Stickers are, essentially, just papers that stick. However, for a period of time during my childhood years, they have played a rather significant role in my life. Stickers and sticker collecting books were common gifts, and building my sticker book to be the most decorated book on school-grounds was, for a short while, one of my greatest aspirations. Some of my most prized stickers included furry mid-sized animals, glow-in-the-dark cartoon characters, shiny metallic robots, as well as depictions of fairies glossed with a layer of shimmering sparkles.
Looking back, I would consider sticker collecting as one of my generation’s earlier ice-breaking devices. Conversations would initiate, new friends would be met, and past times would be spent—all through the process of trading stickers. To us, it wasn’t just another hobby—it was a form of communication.
I recall giving up one of my most prized stickers to my father as a birthday present during the peak of my fascination with this hobby.
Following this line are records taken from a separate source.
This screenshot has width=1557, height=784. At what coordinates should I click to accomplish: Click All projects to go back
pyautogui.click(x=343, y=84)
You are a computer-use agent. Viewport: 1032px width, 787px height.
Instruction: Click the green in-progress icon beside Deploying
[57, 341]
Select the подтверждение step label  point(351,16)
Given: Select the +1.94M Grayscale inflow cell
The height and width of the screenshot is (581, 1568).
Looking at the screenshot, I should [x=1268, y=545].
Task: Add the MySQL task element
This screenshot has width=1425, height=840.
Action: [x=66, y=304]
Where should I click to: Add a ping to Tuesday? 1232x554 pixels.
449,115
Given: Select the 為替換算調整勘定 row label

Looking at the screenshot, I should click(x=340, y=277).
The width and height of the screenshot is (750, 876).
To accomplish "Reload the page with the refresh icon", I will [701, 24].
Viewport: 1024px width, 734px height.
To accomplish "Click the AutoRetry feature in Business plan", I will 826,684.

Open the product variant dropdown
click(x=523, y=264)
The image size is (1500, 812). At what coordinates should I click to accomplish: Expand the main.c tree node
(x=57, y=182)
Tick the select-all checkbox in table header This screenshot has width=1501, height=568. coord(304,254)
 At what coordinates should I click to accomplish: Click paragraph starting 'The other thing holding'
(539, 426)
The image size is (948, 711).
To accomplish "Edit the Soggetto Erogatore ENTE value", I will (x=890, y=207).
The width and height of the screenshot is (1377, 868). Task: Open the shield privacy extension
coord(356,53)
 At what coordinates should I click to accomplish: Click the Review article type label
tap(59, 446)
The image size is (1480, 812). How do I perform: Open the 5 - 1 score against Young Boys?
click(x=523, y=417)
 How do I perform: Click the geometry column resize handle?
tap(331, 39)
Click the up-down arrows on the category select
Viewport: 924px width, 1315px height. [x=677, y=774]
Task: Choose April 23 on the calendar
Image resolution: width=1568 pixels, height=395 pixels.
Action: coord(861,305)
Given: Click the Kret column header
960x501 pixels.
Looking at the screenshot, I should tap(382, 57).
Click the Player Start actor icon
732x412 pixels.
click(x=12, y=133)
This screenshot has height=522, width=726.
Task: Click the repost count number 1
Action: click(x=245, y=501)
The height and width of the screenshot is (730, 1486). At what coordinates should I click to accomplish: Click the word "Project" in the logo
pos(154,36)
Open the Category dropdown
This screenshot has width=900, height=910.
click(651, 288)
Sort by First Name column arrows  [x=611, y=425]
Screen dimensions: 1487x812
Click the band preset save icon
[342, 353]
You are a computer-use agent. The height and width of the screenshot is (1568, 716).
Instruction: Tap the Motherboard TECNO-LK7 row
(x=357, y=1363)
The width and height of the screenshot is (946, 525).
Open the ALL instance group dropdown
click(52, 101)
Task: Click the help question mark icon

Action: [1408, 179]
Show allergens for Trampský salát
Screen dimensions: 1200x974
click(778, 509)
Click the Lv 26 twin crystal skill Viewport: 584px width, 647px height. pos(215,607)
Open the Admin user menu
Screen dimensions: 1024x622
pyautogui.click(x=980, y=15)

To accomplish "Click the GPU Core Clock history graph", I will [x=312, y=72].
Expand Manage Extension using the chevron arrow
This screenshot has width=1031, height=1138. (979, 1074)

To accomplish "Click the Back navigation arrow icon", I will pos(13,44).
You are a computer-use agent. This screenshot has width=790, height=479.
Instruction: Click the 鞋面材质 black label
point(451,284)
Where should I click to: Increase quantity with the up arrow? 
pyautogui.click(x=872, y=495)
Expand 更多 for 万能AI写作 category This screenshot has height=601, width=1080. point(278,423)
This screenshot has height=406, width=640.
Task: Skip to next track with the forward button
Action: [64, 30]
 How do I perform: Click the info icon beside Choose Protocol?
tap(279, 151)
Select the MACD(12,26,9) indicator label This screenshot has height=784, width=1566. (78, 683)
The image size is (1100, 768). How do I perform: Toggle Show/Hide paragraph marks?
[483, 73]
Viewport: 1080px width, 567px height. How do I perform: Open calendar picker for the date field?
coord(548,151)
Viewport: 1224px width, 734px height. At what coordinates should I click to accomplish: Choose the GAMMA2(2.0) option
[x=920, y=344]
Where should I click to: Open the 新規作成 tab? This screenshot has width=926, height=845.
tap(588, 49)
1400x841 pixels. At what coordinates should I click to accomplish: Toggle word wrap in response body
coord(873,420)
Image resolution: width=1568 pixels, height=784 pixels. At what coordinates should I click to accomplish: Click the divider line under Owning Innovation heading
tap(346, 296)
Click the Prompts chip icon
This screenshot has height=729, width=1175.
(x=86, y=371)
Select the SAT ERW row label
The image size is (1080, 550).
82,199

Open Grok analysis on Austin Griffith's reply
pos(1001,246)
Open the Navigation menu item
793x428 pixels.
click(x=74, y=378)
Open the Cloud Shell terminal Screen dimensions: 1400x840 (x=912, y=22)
I was disgusted at first that, instead of choosing to store the sticker on a sticker collecting sheet, he wasted it by sticking it to the interior of the car that he had just purchased. I don’t remember where the rest of my collection had disappeared to. Today, the only item left serving as a symbolism of that small, but significant part of my childhood sits in the form of a tiny limousine sticker, stuck under the radio knobs of a certain 1999 Toyota Sienna.